O-B House, popular Fort Lauderdale brunch cafe touting giant pancakes, moves out of Himmarshee home after 12 years

West of the Himmarshee bars in a quaint Old Florida building, the Old Fort Lauderdale Breakfast House stood as a bastion for hungry downtown eaters with oven-baked pancakes the size of hubcaps, cage-free eggs and housemade biscuits.

Now the O-B House, as locals affectionately called it, has left its longtime home after 12 years, abruptly closing without warning after lunch service on Feb. 3. Co-owner Rodney Ely tells the South Florida Sun Sentinel that plans are underway to relocate to a new storefront in Fort Lauderdale, although a contract hasn’t yet been signed.

Ely says the eatery’s cramped space — just 20 seats — played a big role in his decision not to renew the five-year lease on Himmarshee Street, which he says came up for renewal in February.

“There’s a certain nostalgia to the intimacy, but as a business model, it’s not the best dynamic,” explains Ely, who operates the restaurant with co-owner Aaron Johnson. “I don’t want to call it a forced closure.

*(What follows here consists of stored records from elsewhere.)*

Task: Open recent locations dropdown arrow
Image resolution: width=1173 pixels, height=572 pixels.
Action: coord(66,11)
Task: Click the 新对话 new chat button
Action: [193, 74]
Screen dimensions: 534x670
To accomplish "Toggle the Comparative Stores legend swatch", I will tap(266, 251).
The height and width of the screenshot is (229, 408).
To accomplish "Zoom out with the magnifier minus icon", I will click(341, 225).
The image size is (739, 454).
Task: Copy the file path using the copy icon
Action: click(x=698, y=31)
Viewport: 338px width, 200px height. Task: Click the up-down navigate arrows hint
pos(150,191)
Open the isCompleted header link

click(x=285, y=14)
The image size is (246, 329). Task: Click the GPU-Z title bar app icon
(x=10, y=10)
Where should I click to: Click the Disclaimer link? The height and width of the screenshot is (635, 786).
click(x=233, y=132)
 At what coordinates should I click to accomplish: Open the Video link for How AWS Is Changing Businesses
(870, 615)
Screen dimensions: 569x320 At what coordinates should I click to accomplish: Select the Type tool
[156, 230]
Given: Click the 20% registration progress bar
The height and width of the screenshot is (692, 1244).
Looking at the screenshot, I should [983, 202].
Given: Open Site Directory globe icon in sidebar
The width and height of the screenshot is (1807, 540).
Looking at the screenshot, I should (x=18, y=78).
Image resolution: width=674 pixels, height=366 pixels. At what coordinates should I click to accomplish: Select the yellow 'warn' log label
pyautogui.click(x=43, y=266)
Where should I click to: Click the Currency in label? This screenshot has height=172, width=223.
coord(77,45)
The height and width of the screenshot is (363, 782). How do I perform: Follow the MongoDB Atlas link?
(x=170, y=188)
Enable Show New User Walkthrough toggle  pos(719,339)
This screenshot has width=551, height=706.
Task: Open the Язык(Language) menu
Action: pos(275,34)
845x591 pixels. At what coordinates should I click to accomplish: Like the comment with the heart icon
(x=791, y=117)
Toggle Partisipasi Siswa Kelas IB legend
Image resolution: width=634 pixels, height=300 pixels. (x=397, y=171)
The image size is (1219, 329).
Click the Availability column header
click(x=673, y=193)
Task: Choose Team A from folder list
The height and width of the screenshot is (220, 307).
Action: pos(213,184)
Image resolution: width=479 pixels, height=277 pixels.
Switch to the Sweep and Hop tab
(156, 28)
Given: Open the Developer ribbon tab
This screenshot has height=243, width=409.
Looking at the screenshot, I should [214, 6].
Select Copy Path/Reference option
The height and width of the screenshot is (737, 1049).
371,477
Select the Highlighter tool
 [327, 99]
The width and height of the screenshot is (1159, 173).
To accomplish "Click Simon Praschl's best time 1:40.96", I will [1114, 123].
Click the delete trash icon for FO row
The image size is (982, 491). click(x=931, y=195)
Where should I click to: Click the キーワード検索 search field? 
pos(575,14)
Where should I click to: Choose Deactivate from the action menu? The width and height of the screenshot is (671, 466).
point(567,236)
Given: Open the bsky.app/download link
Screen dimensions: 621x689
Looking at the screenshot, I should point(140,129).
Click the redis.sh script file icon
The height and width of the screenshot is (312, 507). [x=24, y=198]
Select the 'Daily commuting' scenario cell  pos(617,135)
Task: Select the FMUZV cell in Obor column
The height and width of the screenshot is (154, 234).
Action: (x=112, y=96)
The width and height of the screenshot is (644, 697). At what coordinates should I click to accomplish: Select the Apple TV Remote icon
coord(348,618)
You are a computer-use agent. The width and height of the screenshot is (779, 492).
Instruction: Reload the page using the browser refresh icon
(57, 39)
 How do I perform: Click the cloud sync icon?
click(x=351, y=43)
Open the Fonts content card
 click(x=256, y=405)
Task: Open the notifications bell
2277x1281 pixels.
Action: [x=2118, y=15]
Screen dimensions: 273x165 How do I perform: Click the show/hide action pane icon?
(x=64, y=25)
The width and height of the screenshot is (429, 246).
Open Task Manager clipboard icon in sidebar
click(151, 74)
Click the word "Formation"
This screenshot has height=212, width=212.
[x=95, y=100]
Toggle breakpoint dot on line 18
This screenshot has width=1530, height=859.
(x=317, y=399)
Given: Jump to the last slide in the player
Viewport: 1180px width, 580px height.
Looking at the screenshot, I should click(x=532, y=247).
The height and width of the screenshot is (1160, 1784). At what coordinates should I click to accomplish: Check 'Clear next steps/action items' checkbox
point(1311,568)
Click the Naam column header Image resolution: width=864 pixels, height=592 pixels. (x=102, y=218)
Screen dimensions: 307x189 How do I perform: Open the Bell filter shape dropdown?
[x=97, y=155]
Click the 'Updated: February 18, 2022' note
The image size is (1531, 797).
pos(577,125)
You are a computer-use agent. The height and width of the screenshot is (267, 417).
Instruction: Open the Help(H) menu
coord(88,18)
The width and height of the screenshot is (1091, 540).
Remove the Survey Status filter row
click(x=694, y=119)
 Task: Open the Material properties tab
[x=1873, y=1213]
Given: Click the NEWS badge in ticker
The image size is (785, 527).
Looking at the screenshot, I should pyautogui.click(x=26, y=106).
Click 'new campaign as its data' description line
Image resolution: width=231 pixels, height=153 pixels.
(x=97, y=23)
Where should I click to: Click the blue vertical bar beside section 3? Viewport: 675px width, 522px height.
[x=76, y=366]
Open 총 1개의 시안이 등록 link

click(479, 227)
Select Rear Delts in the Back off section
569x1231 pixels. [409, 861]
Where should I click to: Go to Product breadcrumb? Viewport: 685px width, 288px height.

It had limitations. My instincts told me it’s just not the right location anymore.”

On Thursday, a For Lease sign wallpapered the front of O-B House’s tangerine-colored building, while a forklift stood nearby on the sidewalk.

“OB is leaving this location and while it’s been a ride, we’re sad to leave,” Ely and Johnson posted on social media earlier this week. “Thank you for joining us, whether it was one time or whether you were a regular, we thank you.”

When it debuted in August 2011, the O-B House stood among the rare downtown restaurants open before 10 a.m., catering to early risers and tourists beside the Himmarshee bars and nightclubs still buzzing from the night before. It offered customers rustic walls adorned with old photo prints of World War II sailors, a gravel patio and generously portioned omelets and buttermilk biscuit sandwiches.

No menu items were more generously portioned than its dense, casserole-thick pancakes, served in a cast-iron pan and made with buttermilk, organic flour, sour cream and Vermont maple syrup. A week before O-B House opened, Ely recalls barricading himself in the kitchen, refining the recipe.

“One of the secrets to that pancake was the amount of egg I used in that batter,” he says. “I had to invent a pancake where, when people saw it, their heads would explode, not only by how it looked but by how it tasted.”

As much as it delighted customers, O-B House also polarized some.

The breakfast-lunch eatery maintained a strict no-menu-substitutions policy. Online reviews are filled with examples of customers complaining of overlong wait times, rude servers and mandatory service charges. The restaurant also made headlines in 2016 for eighty-sixing its tipping policy by raising menu prices instead.

On the South Florida Sun Sentinel-run Facebook page, “Let’s Eat, South Florida,” patrons sounded off about the closing of O-B House. One customer, Vanessa Apotheker, liked the service but compared it to “the soup nazi from Seinfeld.”

“The way Rodney would allow zero substitutions — anything resembling a complaint, you’d get kicked out,” she wrote.

“Best bacon, cheese grits and pancakes in town,” another customer, Barbra Anne-Stern, opined. “Loved being able to sit outside with the dogs.”

Ely agrees that O-B House’s policies could be divisive but defends their usefulness in creating a “better customer experience,” he says.

“That philosophy is what has made the brand so successful, even though it’s polarizing,” Ely says. “People have these preconceived notions for what breakfast should mean to them. It’s about experiencing someone else’s cooking, their vision, not recreating something that you can cook for yourself at home.”